- COMPITO ASSEGNATO 1
Copia fedelmente le voci comprese tra la riga che contiene "Task: Click the search magnifier icon" e la riga che contiene "pos(36,442)", entrambe incluse.

28 settembre 2009

COME FUNZIONANO LE NOSTRE UNIVERSITA’


I corsi universitari stanno per cominciare, e in alcune università sono già iniziati. Il sistema universitario milanese produrrà didattica per circa 235000 studenti ( dato 2008), di cui una parte – minore – afferisce a sedi decentrate lombarde. È evidente l’importanza di tale numero per la nostra città.

Milano è la seconda città universitaria italiana, dopo Roma che assorbe circa 293000 studenti ( dato 2008). A Milano vi è una mega-università – la Statale con circa 77000 studenti – tre grandi – Cattolica (48000), Politecnico (48000), Bicocca (37000) – una media – Bocconi (14000) – e due piccole – IULM (7000) e S.Raffaele (2000). Roma ha invece una situazione più sbilanciata: accanto alla Sapienza – ben 181000 studenti – ve ne sono due di dimensioni grandi simili a quelle milanesi – Tor Vergata e Roma III – e quattro piccole, private – LUISS, LUMSA, Campus biomedico, Foro italico, S.Pio V.

- COMPITO ASSEGNATO 2
Ripeti alla lettera il passo dell'articolo sulle università milanesi compreso tra "I corsi universitari" e "italico, S.Pio V.", estremi inclusi.

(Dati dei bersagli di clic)
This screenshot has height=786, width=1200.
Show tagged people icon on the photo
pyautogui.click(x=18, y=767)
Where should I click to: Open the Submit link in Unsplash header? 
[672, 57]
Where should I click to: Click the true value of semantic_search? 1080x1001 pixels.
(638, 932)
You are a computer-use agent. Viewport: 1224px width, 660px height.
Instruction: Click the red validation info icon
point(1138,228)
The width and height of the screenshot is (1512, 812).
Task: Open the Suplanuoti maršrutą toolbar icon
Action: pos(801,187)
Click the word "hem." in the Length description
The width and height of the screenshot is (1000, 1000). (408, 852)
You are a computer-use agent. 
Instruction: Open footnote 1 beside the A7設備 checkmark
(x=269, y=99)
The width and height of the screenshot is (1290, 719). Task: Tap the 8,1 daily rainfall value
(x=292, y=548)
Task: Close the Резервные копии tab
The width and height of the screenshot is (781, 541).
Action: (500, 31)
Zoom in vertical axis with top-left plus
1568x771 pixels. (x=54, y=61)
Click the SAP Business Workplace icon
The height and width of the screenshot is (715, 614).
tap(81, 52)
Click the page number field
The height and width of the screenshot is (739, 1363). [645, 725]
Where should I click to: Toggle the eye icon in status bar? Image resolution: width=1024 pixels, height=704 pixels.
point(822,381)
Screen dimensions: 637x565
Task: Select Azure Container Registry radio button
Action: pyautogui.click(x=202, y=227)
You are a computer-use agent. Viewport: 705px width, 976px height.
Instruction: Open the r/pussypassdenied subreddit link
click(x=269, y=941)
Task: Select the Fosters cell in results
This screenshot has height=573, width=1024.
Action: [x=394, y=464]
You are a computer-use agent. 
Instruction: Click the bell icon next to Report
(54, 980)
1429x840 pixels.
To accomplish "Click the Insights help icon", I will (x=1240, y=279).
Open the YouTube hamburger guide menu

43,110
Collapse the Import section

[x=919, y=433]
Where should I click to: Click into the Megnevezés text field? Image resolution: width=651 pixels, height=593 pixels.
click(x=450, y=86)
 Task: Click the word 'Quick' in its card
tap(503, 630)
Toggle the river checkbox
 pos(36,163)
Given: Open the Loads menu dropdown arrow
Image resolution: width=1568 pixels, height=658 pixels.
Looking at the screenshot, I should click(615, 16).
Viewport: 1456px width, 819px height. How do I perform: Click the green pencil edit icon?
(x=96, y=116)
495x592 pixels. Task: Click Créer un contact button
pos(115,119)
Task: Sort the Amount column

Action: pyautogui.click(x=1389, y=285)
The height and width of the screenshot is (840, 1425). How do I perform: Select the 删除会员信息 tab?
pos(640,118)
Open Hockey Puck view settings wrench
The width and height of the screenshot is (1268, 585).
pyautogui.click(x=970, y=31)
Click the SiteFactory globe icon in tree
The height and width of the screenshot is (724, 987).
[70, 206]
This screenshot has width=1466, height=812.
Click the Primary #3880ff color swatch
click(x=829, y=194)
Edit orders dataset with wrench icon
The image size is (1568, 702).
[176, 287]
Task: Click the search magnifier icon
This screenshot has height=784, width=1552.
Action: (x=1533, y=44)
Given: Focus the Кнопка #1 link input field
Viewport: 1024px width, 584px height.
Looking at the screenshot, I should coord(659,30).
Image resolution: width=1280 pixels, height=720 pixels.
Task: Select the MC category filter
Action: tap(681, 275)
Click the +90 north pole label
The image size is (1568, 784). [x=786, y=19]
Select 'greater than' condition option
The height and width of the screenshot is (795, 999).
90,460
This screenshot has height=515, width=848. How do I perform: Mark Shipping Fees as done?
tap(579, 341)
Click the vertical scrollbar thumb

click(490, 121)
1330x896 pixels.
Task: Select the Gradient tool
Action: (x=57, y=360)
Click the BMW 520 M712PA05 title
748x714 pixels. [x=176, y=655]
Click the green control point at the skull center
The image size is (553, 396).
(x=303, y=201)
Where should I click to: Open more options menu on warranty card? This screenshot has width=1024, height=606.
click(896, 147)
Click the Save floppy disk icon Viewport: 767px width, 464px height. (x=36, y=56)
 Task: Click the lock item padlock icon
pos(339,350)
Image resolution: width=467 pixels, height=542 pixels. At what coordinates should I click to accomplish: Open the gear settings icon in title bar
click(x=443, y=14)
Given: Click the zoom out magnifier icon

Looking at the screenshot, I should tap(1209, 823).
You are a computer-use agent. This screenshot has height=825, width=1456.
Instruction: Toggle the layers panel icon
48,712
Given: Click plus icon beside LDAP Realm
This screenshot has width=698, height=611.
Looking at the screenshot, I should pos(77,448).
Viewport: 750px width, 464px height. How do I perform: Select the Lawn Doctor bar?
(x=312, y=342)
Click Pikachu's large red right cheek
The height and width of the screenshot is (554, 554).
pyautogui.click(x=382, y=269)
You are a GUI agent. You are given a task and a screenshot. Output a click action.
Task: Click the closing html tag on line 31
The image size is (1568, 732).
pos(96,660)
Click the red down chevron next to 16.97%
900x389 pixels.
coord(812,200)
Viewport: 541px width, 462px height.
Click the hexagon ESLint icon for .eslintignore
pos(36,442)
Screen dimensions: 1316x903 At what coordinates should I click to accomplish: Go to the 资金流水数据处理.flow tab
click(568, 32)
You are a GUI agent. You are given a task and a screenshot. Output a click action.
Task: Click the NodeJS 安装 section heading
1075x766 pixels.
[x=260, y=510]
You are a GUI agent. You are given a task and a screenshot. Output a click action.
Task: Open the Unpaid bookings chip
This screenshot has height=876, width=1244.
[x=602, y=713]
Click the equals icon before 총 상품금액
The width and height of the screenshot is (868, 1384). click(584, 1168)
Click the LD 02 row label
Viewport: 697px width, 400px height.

- RISULTATO COMPLETO 1
Task: Click the search magnifier icon
This screenshot has height=784, width=1552.
Action: (x=1533, y=44)
Given: Focus the Кнопка #1 link input field
Viewport: 1024px width, 584px height.
Looking at the screenshot, I should coord(659,30).
Image resolution: width=1280 pixels, height=720 pixels.
Task: Select the MC category filter
Action: tap(681, 275)
Click the +90 north pole label
The image size is (1568, 784). [x=786, y=19]
Select 'greater than' condition option
The height and width of the screenshot is (795, 999).
90,460
This screenshot has height=515, width=848. How do I perform: Mark Shipping Fees as done?
tap(579, 341)
Click the vertical scrollbar thumb

click(490, 121)
1330x896 pixels.
Task: Select the Gradient tool
Action: (x=57, y=360)
Click the BMW 520 M712PA05 title
748x714 pixels. [x=176, y=655]
Click the green control point at the skull center
The image size is (553, 396).
(x=303, y=201)
Where should I click to: Open more options menu on warranty card? This screenshot has width=1024, height=606.
click(896, 147)
Click the Save floppy disk icon Viewport: 767px width, 464px height. (x=36, y=56)
 Task: Click the lock item padlock icon
pos(339,350)
Image resolution: width=467 pixels, height=542 pixels. At what coordinates should I click to accomplish: Open the gear settings icon in title bar
click(x=443, y=14)
Given: Click the zoom out magnifier icon

Looking at the screenshot, I should tap(1209, 823).
You are a computer-use agent. This screenshot has height=825, width=1456.
Instruction: Toggle the layers panel icon
48,712
Given: Click plus icon beside LDAP Realm
This screenshot has width=698, height=611.
Looking at the screenshot, I should pos(77,448).
Viewport: 750px width, 464px height. How do I perform: Select the Lawn Doctor bar?
(x=312, y=342)
Click Pikachu's large red right cheek
The height and width of the screenshot is (554, 554).
pyautogui.click(x=382, y=269)
You are a GUI agent. You are given a task and a screenshot. Output a click action.
Task: Click the closing html tag on line 31
The image size is (1568, 732).
pos(96,660)
Click the red down chevron next to 16.97%
900x389 pixels.
coord(812,200)
Viewport: 541px width, 462px height.
Click the hexagon ESLint icon for .eslintignore
pos(36,442)

- RISULTATO COMPLETO 2
I corsi universitari stanno per cominciare, e in alcune università sono già iniziati. Il sistema universitario milanese produrrà didattica per circa 235000 studenti ( dato 2008), di cui una parte – minore – afferisce a sedi decentrate lombarde. È evidente l’importanza di tale numero per la nostra città.

Milano è la seconda città universitaria italiana, dopo Roma che assorbe circa 293000 studenti ( dato 2008). A Milano vi è una mega-università – la Statale con circa 77000 studenti – tre grandi – Cattolica (48000), Politecnico (48000), Bicocca (37000) – una media – Bocconi (14000) – e due piccole – IULM (7000) e S.Raffaele (2000). Roma ha invece una situazione più sbilanciata: accanto alla Sapienza – ben 181000 studenti – ve ne sono due di dimensioni grandi simili a quelle milanesi – Tor Vergata e Roma III – e quattro piccole, private – LUISS, LUMSA, Campus biomedico, Foro italico, S.Pio V.